What I believe history teaches us is that ‘top down’ parties fail because they lack the imagination to stake out new territory in the political landscape; the SDP failed because the plot they wanted to occupy was already held by the Liberals, and not being able to displace them they had to join them. While the same fate may well await the Independent Group, in Wales there’s nothing much left for them to join.
‘Grass roots’ parties are often like pioneers in a wild land: rather than muscling in on someone else’s territory, they have to carve out new ground of their own. This is hard work, and can take decades. Just occasionally, though, opportunity presents itself. The present occupiers of the land fight among themselves and flee away, or a seismic event thrusts new, virgin land up out of the ocean ready to be settled. This is how the Labour Party achieved its feat of replacing the Liberals in the early decades of the 20th century: in fact both things happened, Liberal infighting combined with the ‘virgin territory’ of millions of newly-enfranchised working-class men and women voters.
Our belief is that, in the first instance, the Welsh political landscape contains some virgin territory that has been there for decades but which none of the existing parties have been able to settle without abandoning their own territory: people who are proud to be Welsh (whether they were born here or not), who can see how badly Wales is being failed by the current political system, and yet don’t believe that making Wales into a centralised socialist state – of the kind which has failed everywhere else in the world it has been tried – is the answer.
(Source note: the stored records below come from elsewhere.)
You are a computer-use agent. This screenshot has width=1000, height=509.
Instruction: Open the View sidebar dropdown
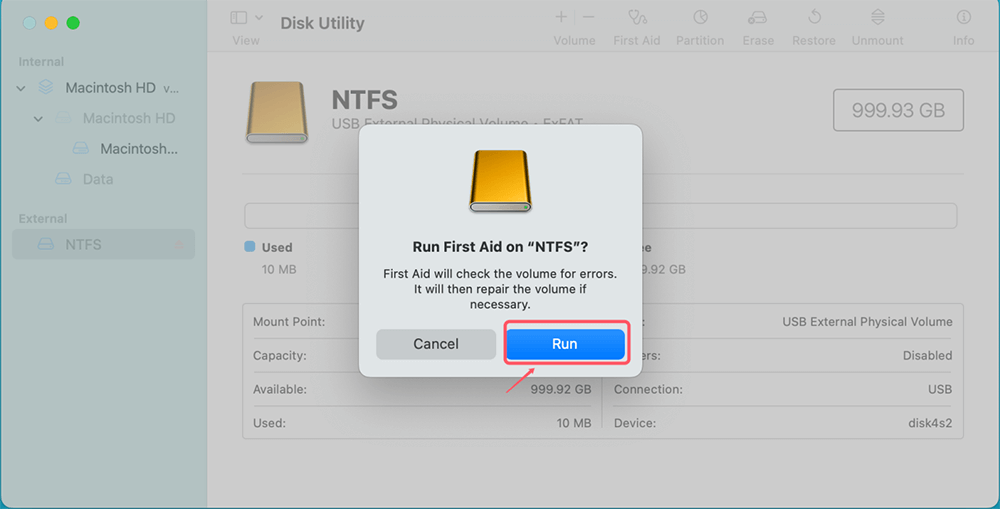pos(246,18)
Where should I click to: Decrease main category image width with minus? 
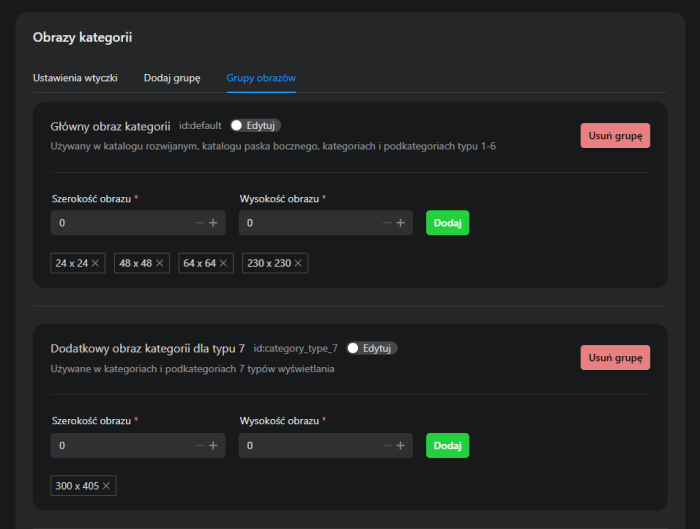[x=200, y=223]
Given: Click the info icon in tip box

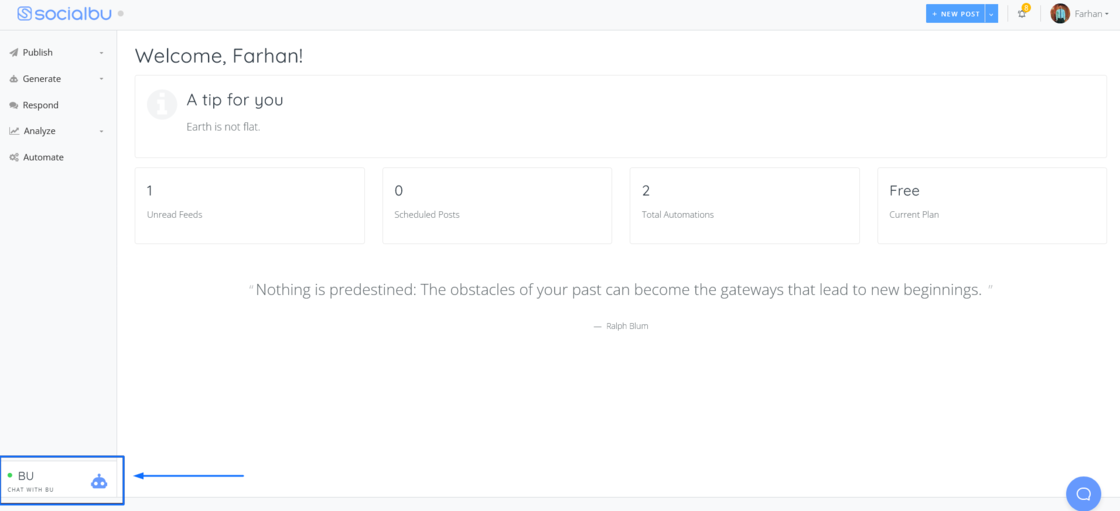Looking at the screenshot, I should 162,105.
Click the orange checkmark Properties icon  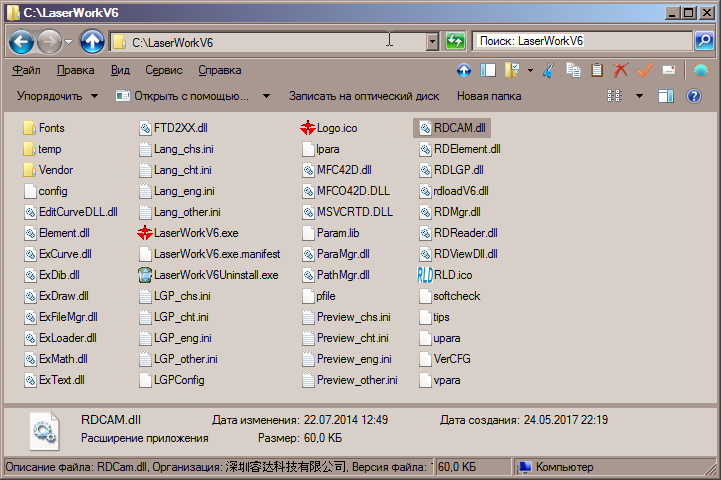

For a brief moment in time, in the late 1990s under Dafydd Wigley, Plaid Cymru were tentatively moving into that territory, and they experienced their most successful electoral period in their history – but they pulled back, overcome by the attractiveness of the more familiar territory which Labour had vacated to the left of the Blair government. That virgin territory therefore remains unoccupied, and we are targeting it head-on.
At the same time, we live in an age of tectonic shifts in the political world which are unprecedented in any of our lifetimes, as both the Labour and Conservative parties tear themselves apart over Brexit. Will this throw up even more virgin territory in the political landscape? Or will the infighting lead to the field being left unoccupied, as it was by the Liberals in the early 20th Century? I don’t know the answer to that any more than anyone else does – but I know that sensible people from Conservative and Labour backgrounds alike can find a congenial environment in Gwlad, and help us to buckle down and make Wales the country that it ought to be.